### Your goal
The result should be every line in the material below containing the string "agent".

* * * *

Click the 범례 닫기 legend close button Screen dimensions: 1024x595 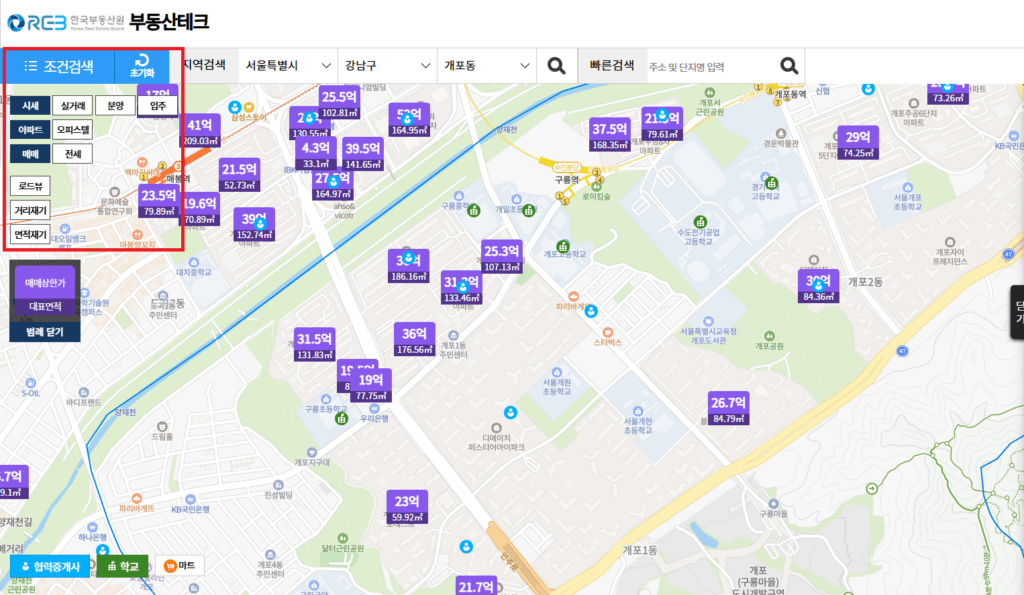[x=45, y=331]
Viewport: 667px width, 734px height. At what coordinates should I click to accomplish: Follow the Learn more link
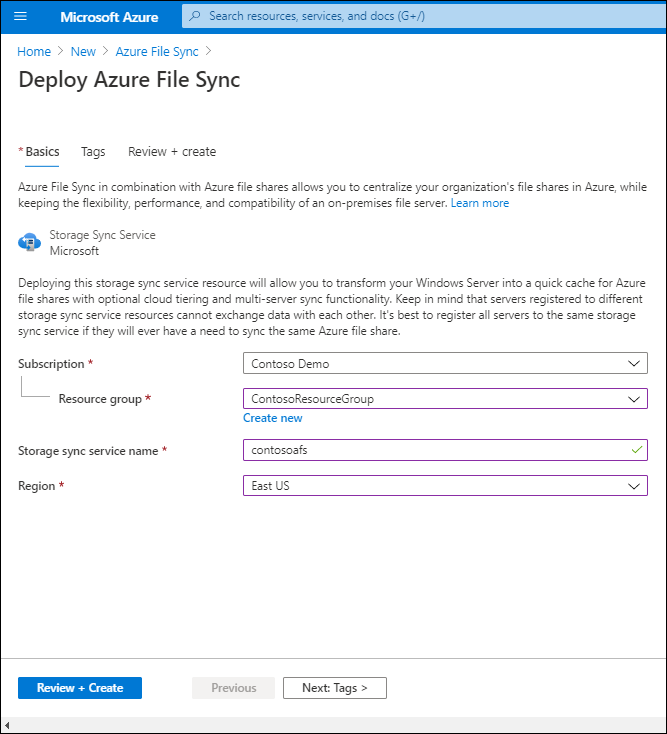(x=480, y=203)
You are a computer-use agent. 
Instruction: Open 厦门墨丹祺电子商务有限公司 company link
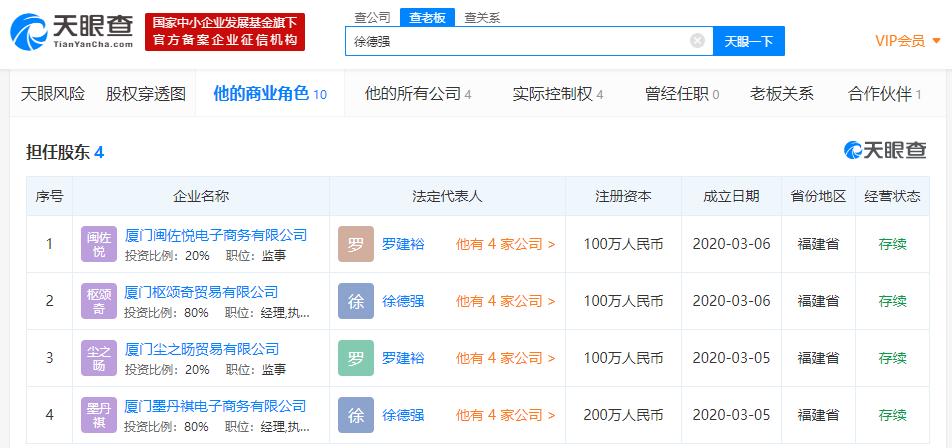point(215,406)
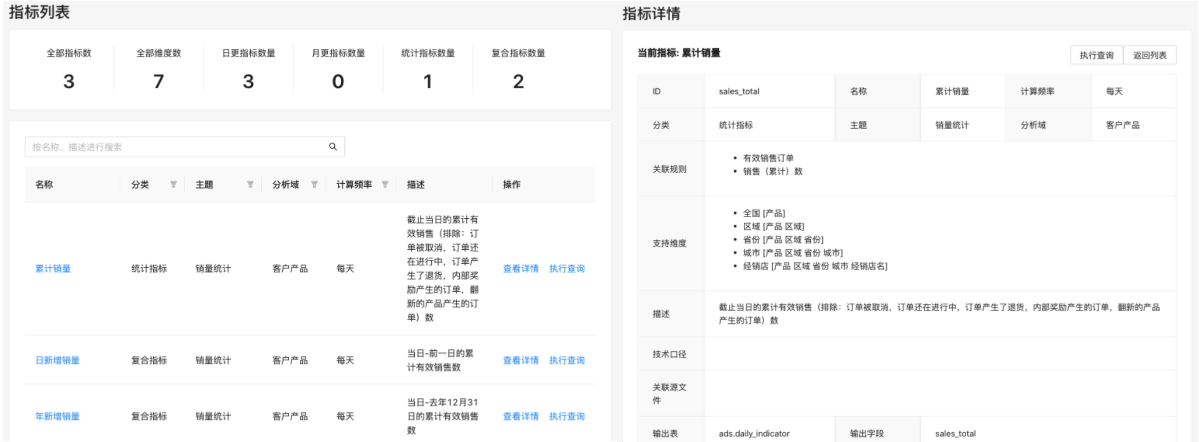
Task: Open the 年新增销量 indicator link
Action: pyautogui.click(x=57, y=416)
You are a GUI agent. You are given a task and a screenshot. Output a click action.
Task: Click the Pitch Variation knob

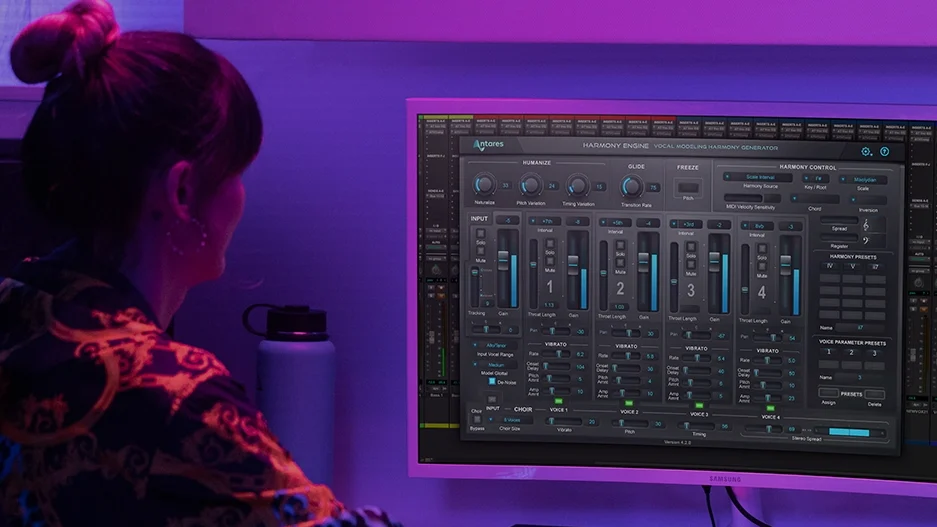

* * * *

### Exercise response
You are a computer-use agent. 
You are a GUI agent. You are given a task and a screenshot. Output a click action.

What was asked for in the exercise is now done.